Artist Insecurities

Disclosure: It is my hope that by getting these out into the open, I can finally release the associated feelings, much like with my divorce piece.  Hopefully, it works.  Prayerfully, it works.

You ever feel so passionately about something that seems so elusive?  No matter how hard you push, how many pieces you write, you still feel like a fraud?  

That's me and my creativity.  My creativity and me?  Whatever.

We've been in a lifelong battle.  Well actually, we've only been battling for about 13 years.  Yeah, that sounds about right, 13 years...when I officially entered adulthood.  Still, considering that I'm only 30, that's almost half my life, so let's round up and say that we've been battling for half my life.  Why?

Because I never felt good enough.

My trusted advisor once told me (and this person knows who they are, and will undoubtedly text me when reading this so let me get my eye roll ready) that DC gave me a fish out of water experience.  Well, more like a "fish in an ocean when she once lived in a river" experience.  DC is com-pet-i-tive.  I'm surrounded by the best and the brightest, so whoever I thought I was previously doesn't matter.  I have to work harder.  The problem?

DC didn't do this.  Columbia did.  

The other problem?  I can be lazy.  Really, I'm not 100% certain that it's laziness and not sheer fear of myself and my abilities, but either way, I act like I don't have the discipline to accomplish.  When I, and many others, know full well that I do.  

Anyway, back to Columbia.  Going to Mizzou was the first time in my life when I had to work hard for what I wanted.  (shoutout to my former roommate who would try, despite her best efforts, to pull my ass out of bed and into the library--to get me to be the person she knew me to be.  #hatch622 #forevergrateful)  I was surrounded by the best and the brightest: at the time, Mizzou had the top Journalism school in the country, not to mention solid Engineering and B-schools.  And because we were also a Big 12 school, people came from across the country to attend.

I quickly realized that my papers and poems, my performances in KC would only get me but so far here.  Because my classmates were getting the same pat on the head from their circle that I was.  

I was competing with thousands of Monicas.  And some bigger and better Monicas, I'm big enough to admit that.  Competing against your strongest and best self is terrifying.  I fought.

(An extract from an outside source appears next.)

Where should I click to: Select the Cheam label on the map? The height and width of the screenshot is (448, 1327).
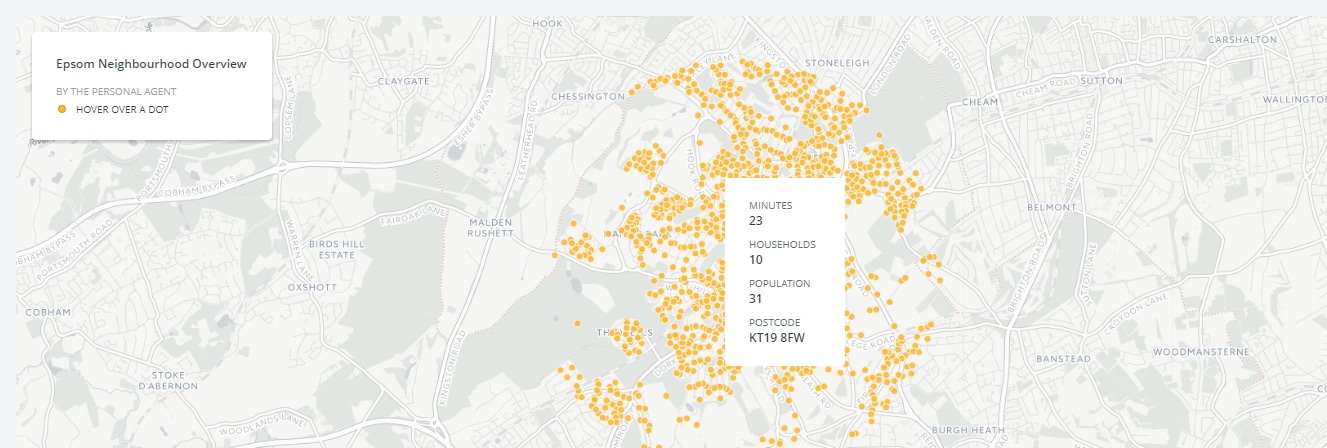[979, 102]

But I also let doubt seep in.

"What were their ACT scores?" I wondered.  "What did they get in Anthropology 101?"  Monica, maybe you should choose something safer.

So I did.  And instead of graduating with a BS in Journalism, I graduated with a BA in Interdisciplinary Studies (Communication, Black Studies, Psychology).  Sure, I can use that degree now to emphasize my ability to think out of the box, and devotion to myself and my varied passions, but that wasn't why I chose it.  I chose it to get out.  

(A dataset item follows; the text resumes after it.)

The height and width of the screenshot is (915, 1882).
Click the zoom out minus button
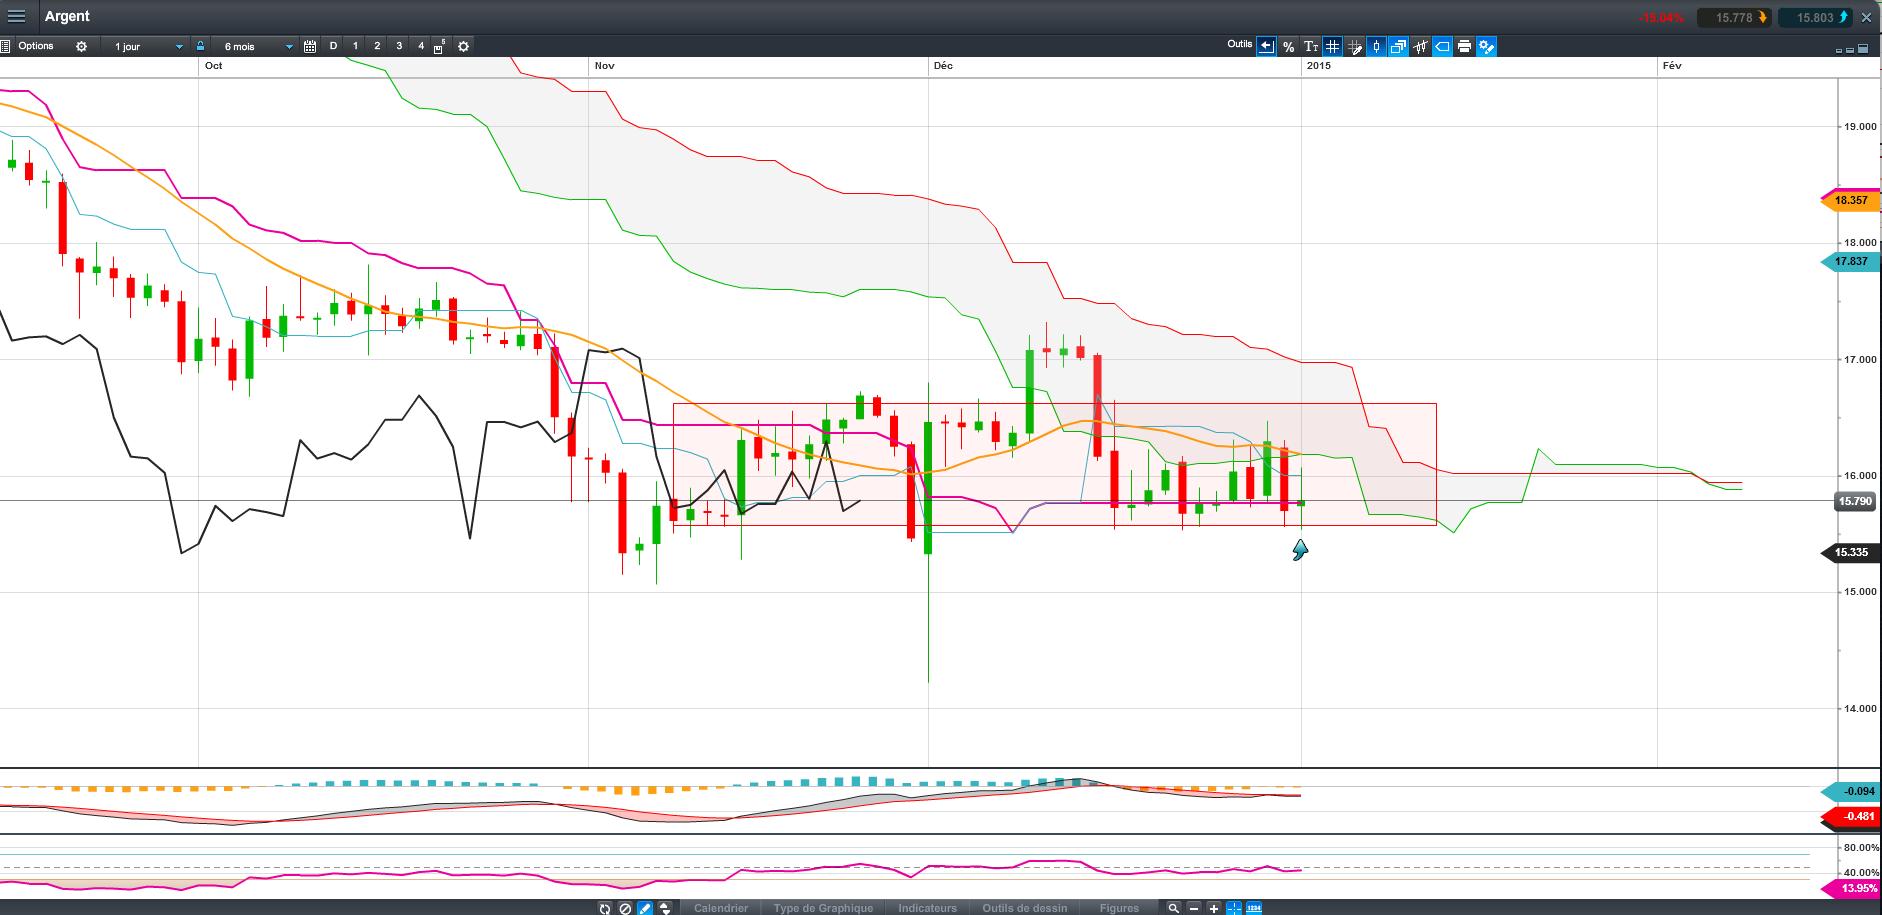1193,908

I was worried what others would say if it took me (gasp) 5 years to graduate from undergrad instead of the requisite 4.  They'd question my level of intelligence (some still do because they don't understand my degree--more on that another day...hint it's not the same as a Gen Ed degree).  They'd say I wasn't focused (I was, but only so much).  

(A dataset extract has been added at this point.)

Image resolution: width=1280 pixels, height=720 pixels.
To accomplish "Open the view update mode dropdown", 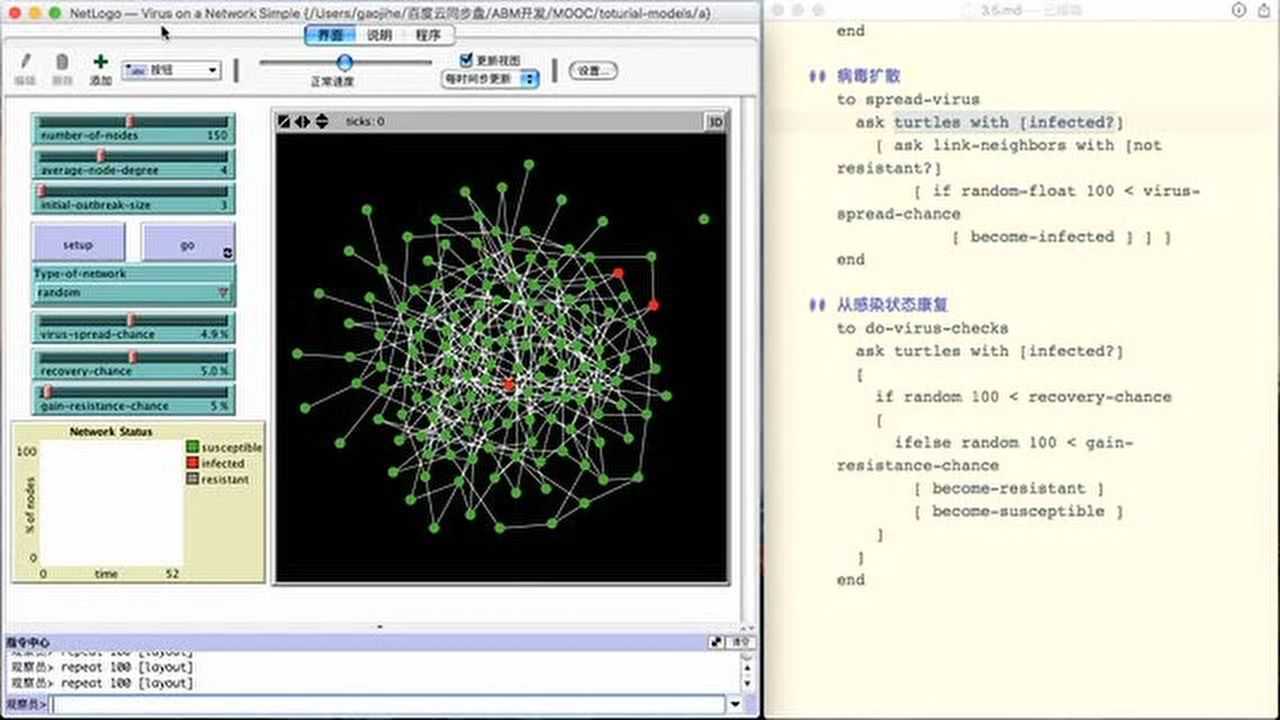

Looking back, I think I should've gone out of state.  Perhaps that would've kept those voices at bay, or at least far enough away where I didn't have to listen.  It's not easy to ignore the voices when your brother graduates WITH a job offer in hand (a very well paying job--almost 10 years after my graduation, I still haven't made his starting salary).  But again, that's an aside, a rabbit hole that I don't feel like plummeting down today.  

Anyway, I say all this to say that those insecurities I had then, I still have now.  I often find myself asking these questions:

  1. Can a Black woman writer who didn't go to an Ivy or Howard succeed?  More specifically, can one who went to a PWI succeed?  
    1. No dig on the current Black woman intellectuals, but after reading a lot of their writing, it appears that many of them came from a place of privilege pre-college, and either went to Howard in search of their Blackness (something I never needed to find) or to an Ivy because they were brilliant (I could never--and I don't say that self-deprecatingly--I actually could never.  I didn't have the grades).  
  2. Every.body.is.a.writer!  Will people just think that I'm joining a trend?  
    1. This one bugs me.  To the young lady at Columbia College in Chicago who berated me when I told her I wanted to get an MA in Journalism because I missed my chance in undergrad, sis, I get it now.  
      1. I am not a journalist.  At least not yet.  But I am a writer.  I bleed for writing.  I don't bleed for journalism.  There's a difference.

The root of those questions being: Am I good enough?  

Y'all seriously, when I get texts or messages from you telling me how good a post was, and I respond with "Really?" It's not because I'm giving my best impersonation of Taylor Swift.  I am truly astounded that some of my pieces resonate with you.  Thank you so much.  

So, I guess that's it.  I've gotten it all out.  Hopefully, with this I can continue to write.  I can silence the voices in my head that tell me I'm not good enough, because it's damn hard to fight those and the outside voices as well.